● DIRECTIONS FOR THIS TASK
Rewrite only the lines from "Click the green market open status icon" through "The image size is (2151, 1191).", changing "green" to "red" and keeping everything else the same.

● SUPPLIED RECORDS

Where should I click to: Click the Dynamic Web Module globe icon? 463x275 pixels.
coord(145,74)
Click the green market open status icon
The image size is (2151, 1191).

==

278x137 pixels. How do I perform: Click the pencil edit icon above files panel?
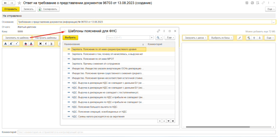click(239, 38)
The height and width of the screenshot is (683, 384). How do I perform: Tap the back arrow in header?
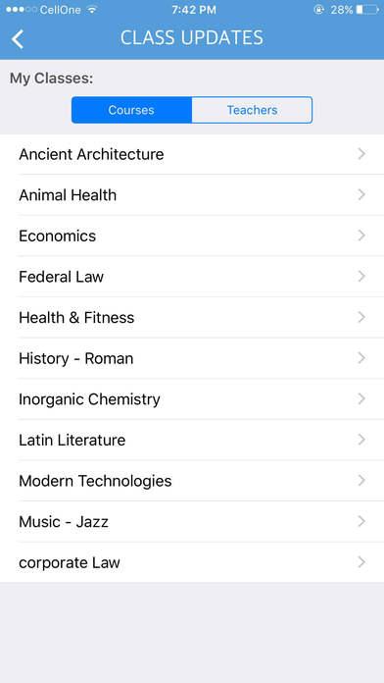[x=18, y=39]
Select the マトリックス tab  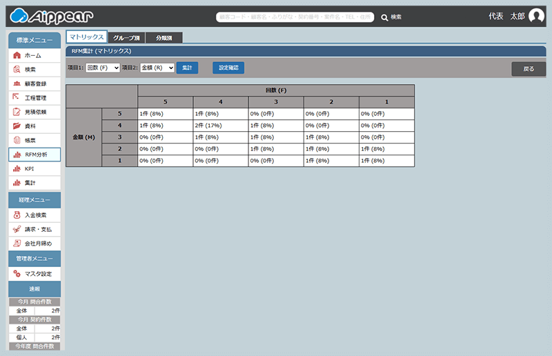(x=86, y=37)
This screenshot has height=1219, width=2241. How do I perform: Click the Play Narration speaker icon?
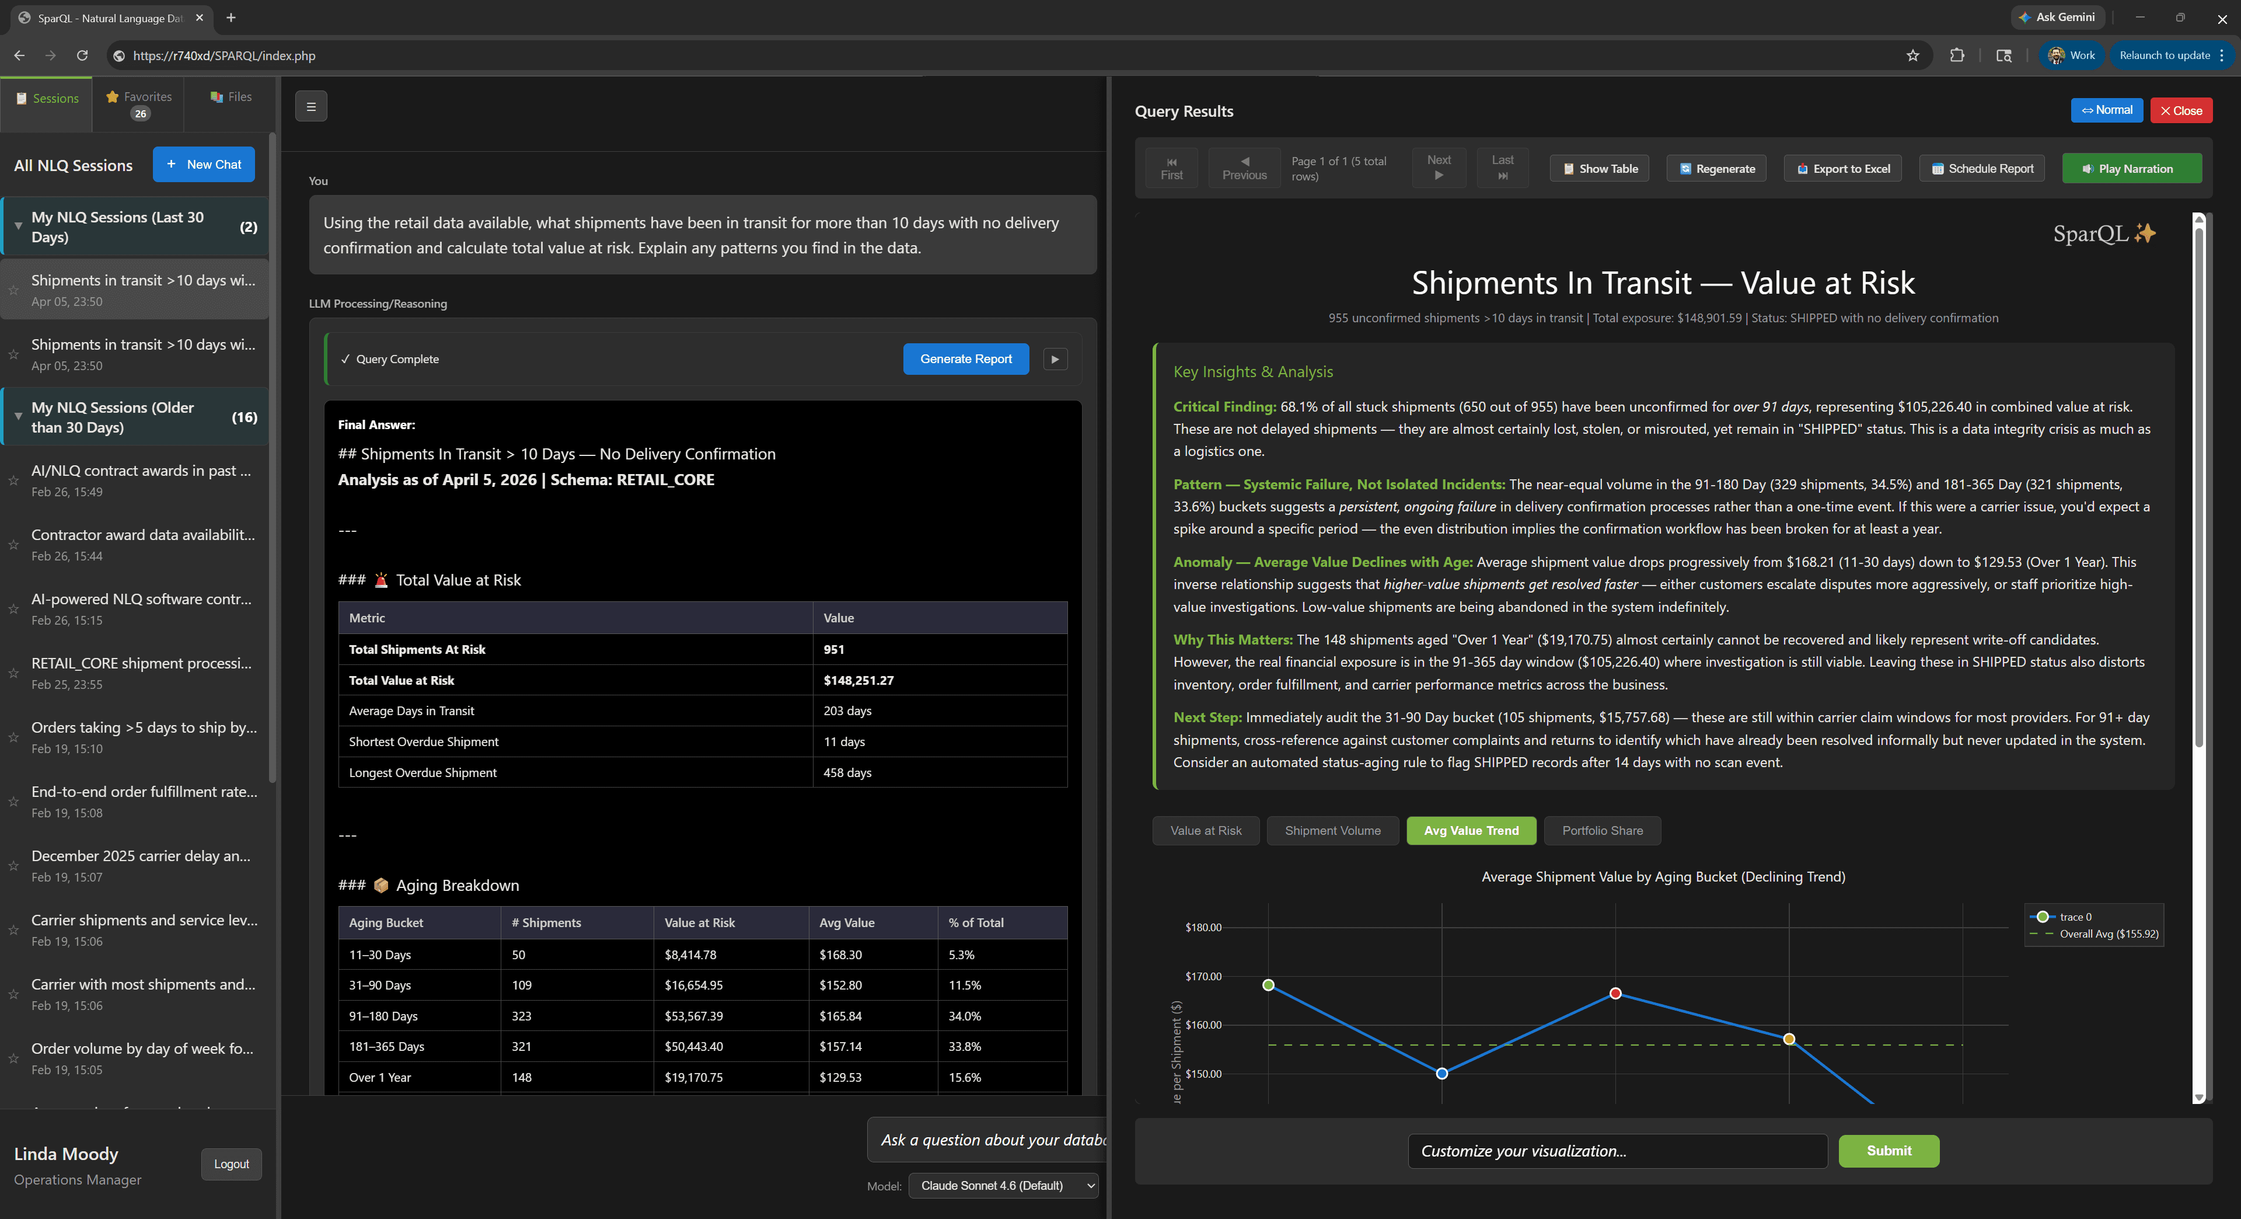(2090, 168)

● SOLUTION FOR THIS PROBLEM
Click the red market open status icon
The image size is (2151, 1191).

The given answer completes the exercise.